Description of data needed for analysis

The main goal of biosurvey is to help users to identify sites for biodiversity inventory. This package contains tools that use environmental and geographic information to promote the selection of sites that could allow a better sampling of species in a region. The data needed to perform analyses are:

  • Environmental variables.- These variables must be in raster format (e.g., GTiff, BIL, ASCII). To load these variables to your R environment, you can use the function stack from the package raster.
  • Region of interest.- As your analyses will be focused on a region, a spatial polygon of such an area is needed. Common formats in which your polygon can be are Shapefile, GeoPackage, GeoJSON, etc. To load this information to your R environment you can use the function readOGR from the rgdal package.

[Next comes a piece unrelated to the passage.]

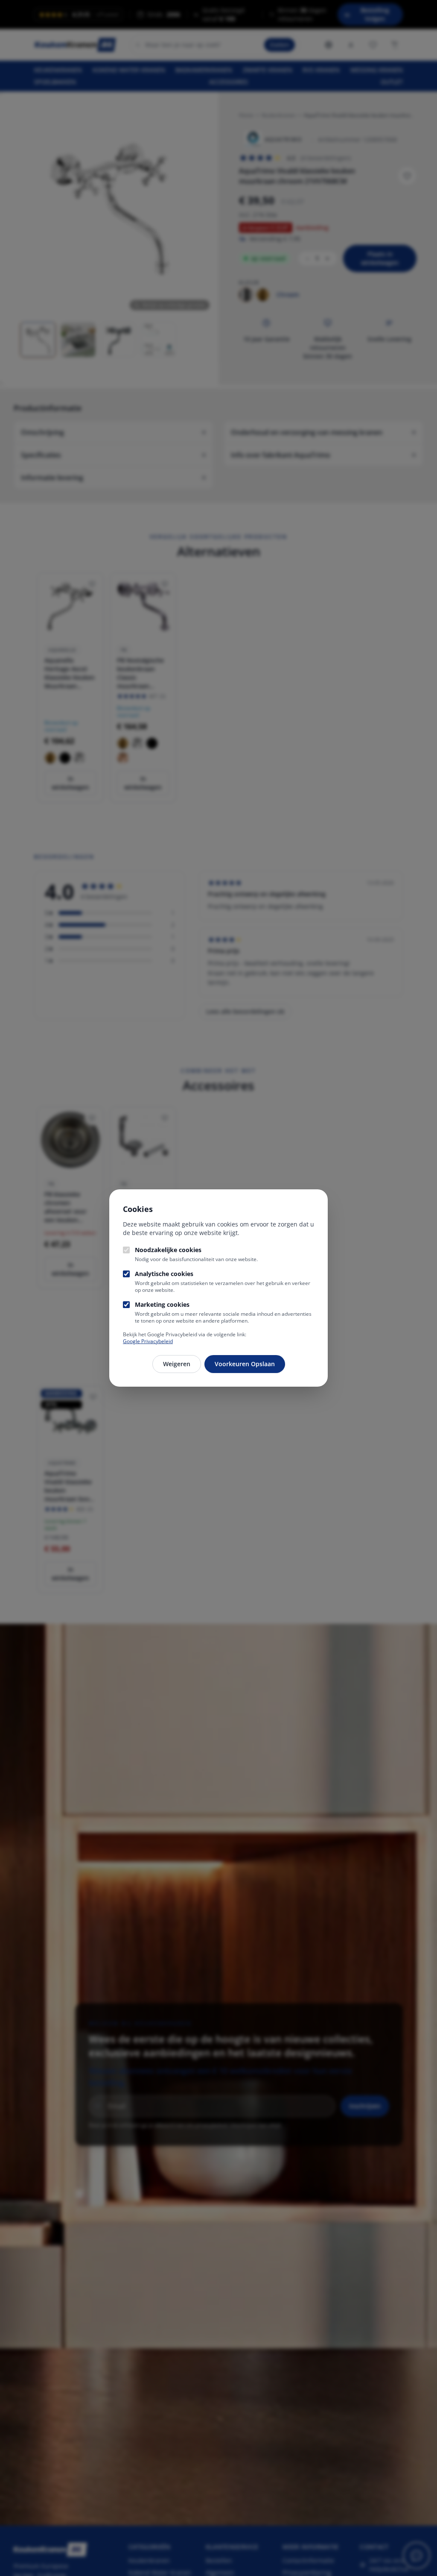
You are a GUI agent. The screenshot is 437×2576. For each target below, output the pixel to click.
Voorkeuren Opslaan (245, 1364)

Additionally, other data can be used to make sampling site selection more effective. The functions that help to prepare the data for analysis also allow users to include:

  • Sites selected a priori.- A data.frame of sites that researchers consider important to be included in any set of localities to be sampled. These site(s) will be included (by force) in any of the results obtained in later analyses. Using these sites represents a good opportunity to consider areas that are well known and should be included to monitor biodiversity changes in a region.
  • A mask to restrict analyses to smaller areas.- A spatial polygon that reduces the region of interest to areas that are considered to be more relevant for analysis can be considered. Some examples of how to define these masks include areas with natural vegetation, areas that are accessible, regions with particular vegetation cover types, etc. This mask is usually in the same format that the Region of interest.

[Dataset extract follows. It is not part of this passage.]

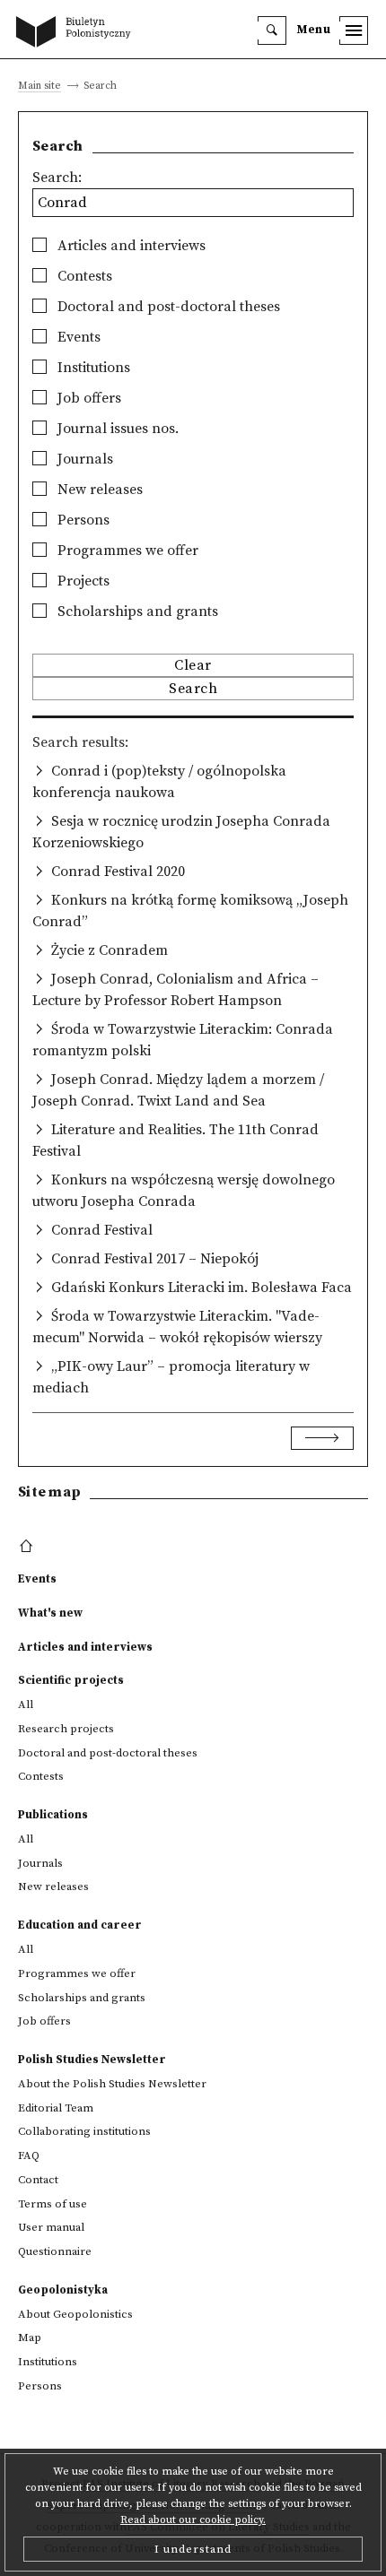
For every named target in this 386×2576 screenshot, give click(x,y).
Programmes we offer (126, 550)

If enough, good-quality data on species distributions are available, analyses of the effectiveness of sampling sites can be performed. The data used to prepare information to perform such analyses can be of different types:

  • Spatial polygons of species distributions
  • Raster layers defining suitable and unsuitable areas
  • Geographic points of species occurrences

The geographic projection of objects or coordinates involved in analyses must be WGS84 (EPSG:4326). Environmental and geographic information is all what is needed to select biodiversity survey sites (sampling sites). Information about species distribution is not required, but if it exists and is reliable, it can be used to test the effectiveness of the sampling sites selected based on what is known about species richness in the region of interest.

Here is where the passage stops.